Task prompt — Everything below from the line with "Task: Click the" through the line with "Add to selection" should be copied exactly, and nothing else; leave out the pictures.

Dataset records —
::::::::::

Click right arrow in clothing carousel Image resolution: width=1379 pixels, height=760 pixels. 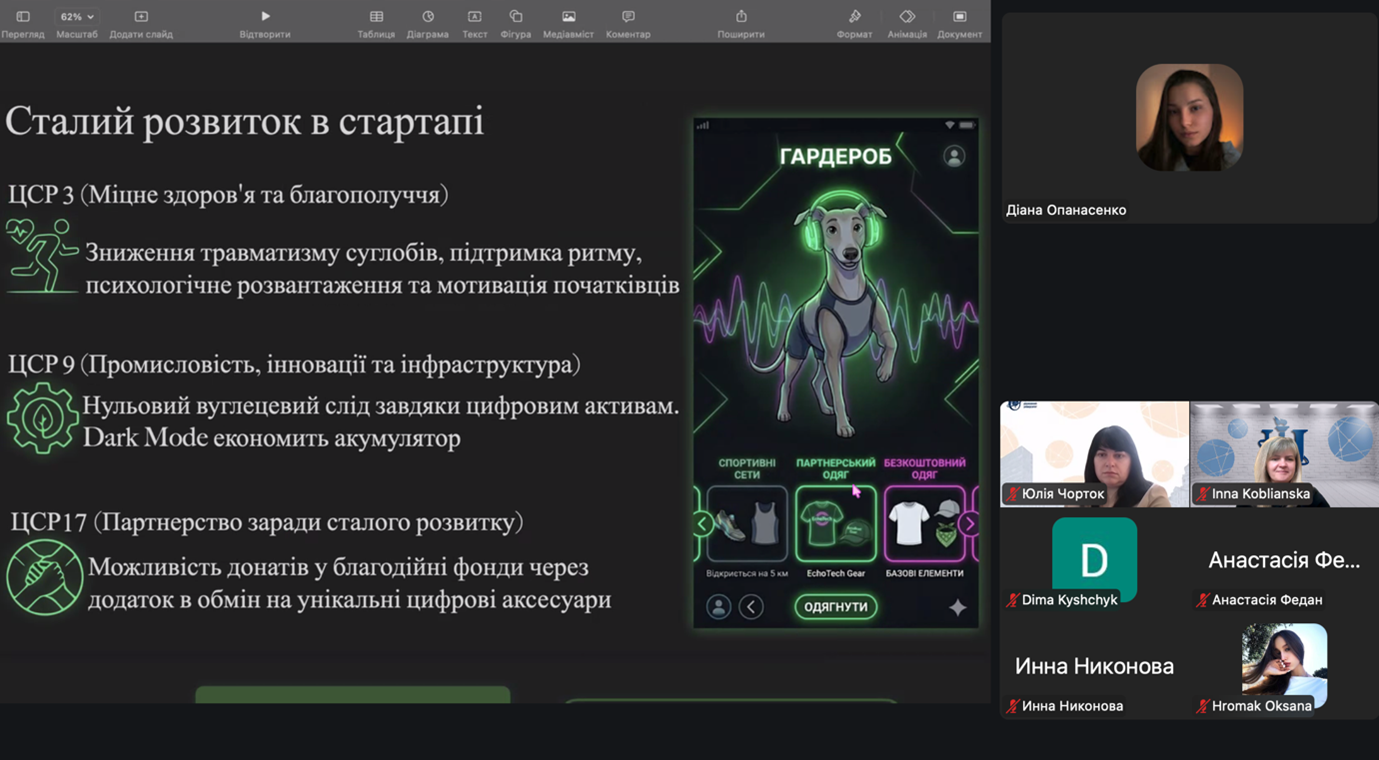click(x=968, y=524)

::::::::::

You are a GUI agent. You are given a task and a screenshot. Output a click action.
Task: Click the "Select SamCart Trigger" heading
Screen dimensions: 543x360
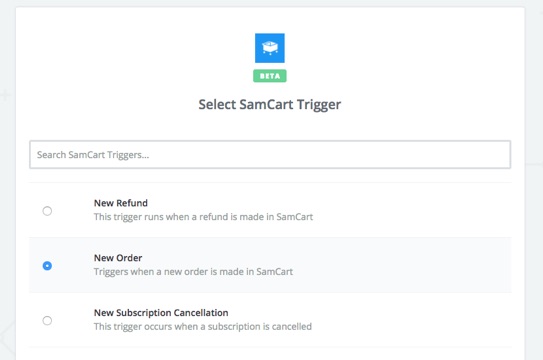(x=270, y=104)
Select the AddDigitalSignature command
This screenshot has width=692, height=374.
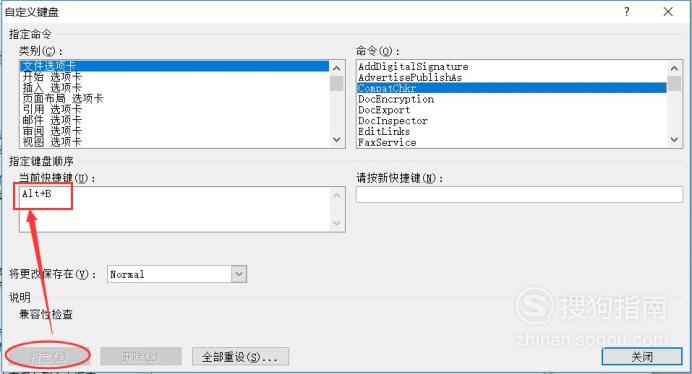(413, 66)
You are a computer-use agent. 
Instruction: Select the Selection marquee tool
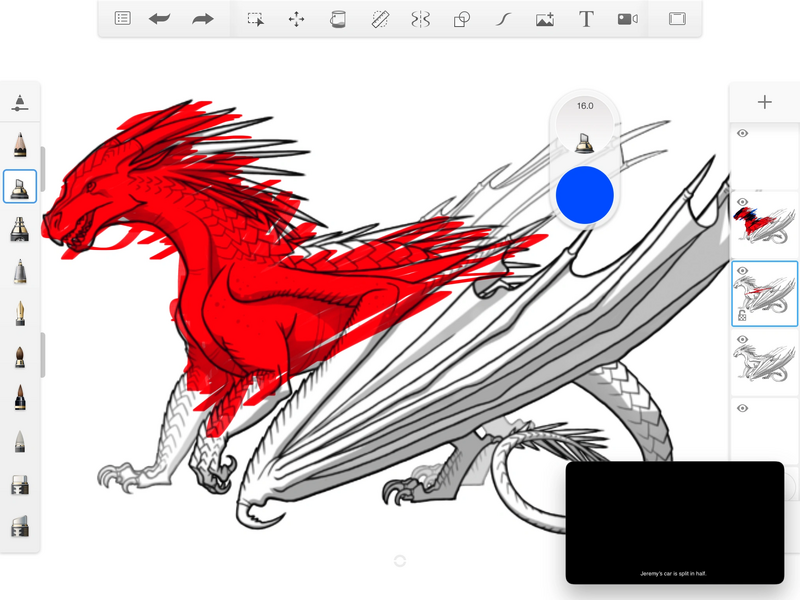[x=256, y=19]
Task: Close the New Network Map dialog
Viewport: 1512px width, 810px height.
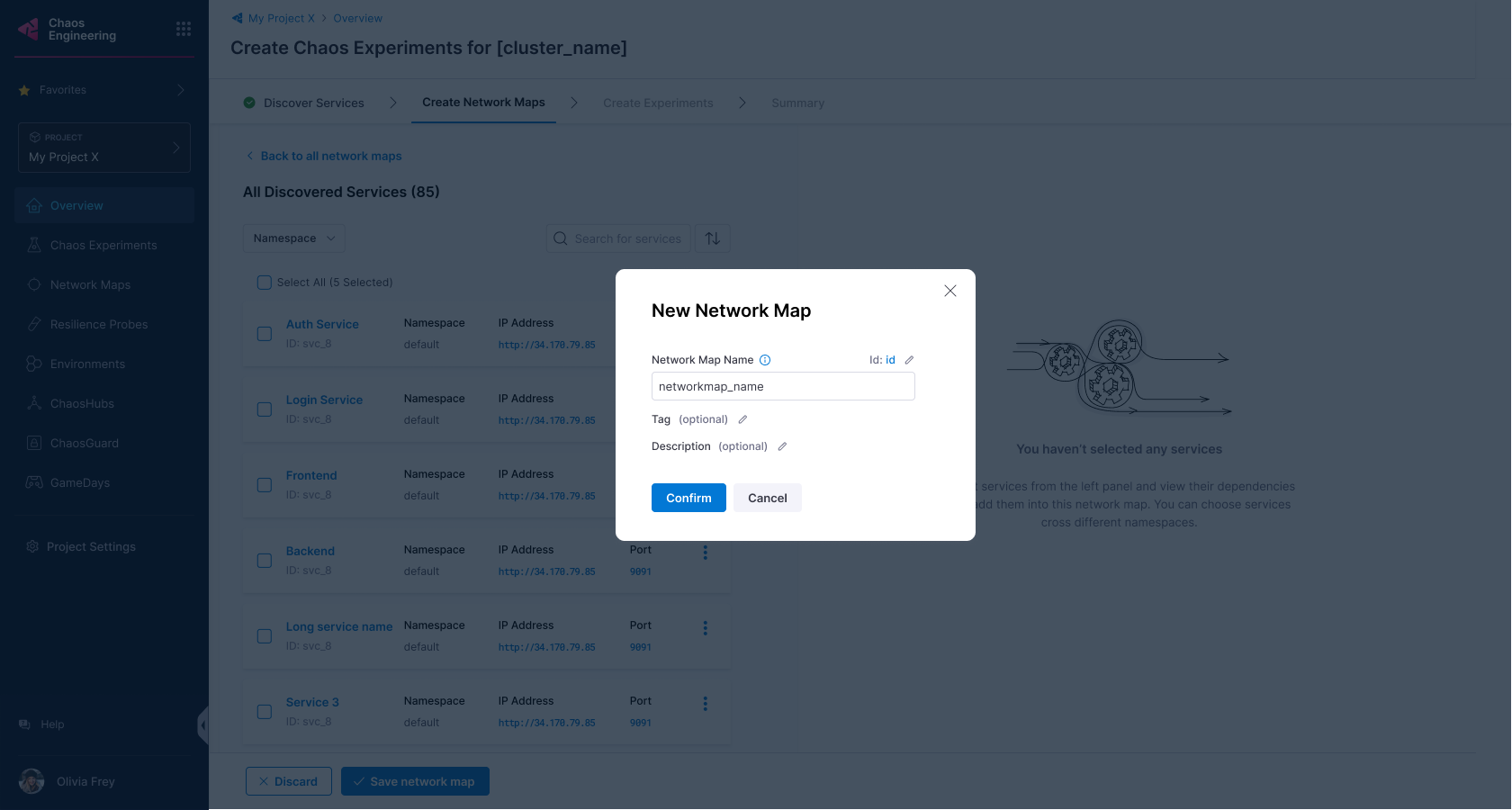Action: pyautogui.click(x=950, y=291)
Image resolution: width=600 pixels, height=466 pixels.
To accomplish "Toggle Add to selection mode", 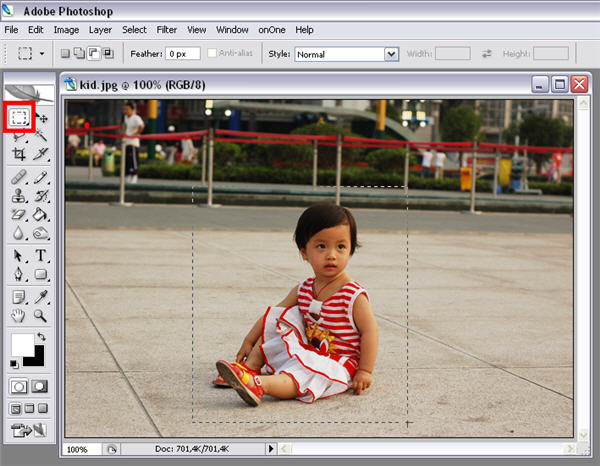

::::::::::

Final answer —
Task: Click the "Select SamCart Trigger" heading
Screen dimensions: 543x360
(x=270, y=104)
Select the AddDigitalSignature command
This screenshot has width=692, height=374.
(413, 66)
You are a computer-use agent. 
Instruction: Select the Selection marquee tool
[x=256, y=19]
Task: Close the New Network Map dialog
Viewport: 1512px width, 810px height.
Action: pyautogui.click(x=950, y=291)
Image resolution: width=600 pixels, height=466 pixels.
To accomplish "Toggle Add to selection mode", 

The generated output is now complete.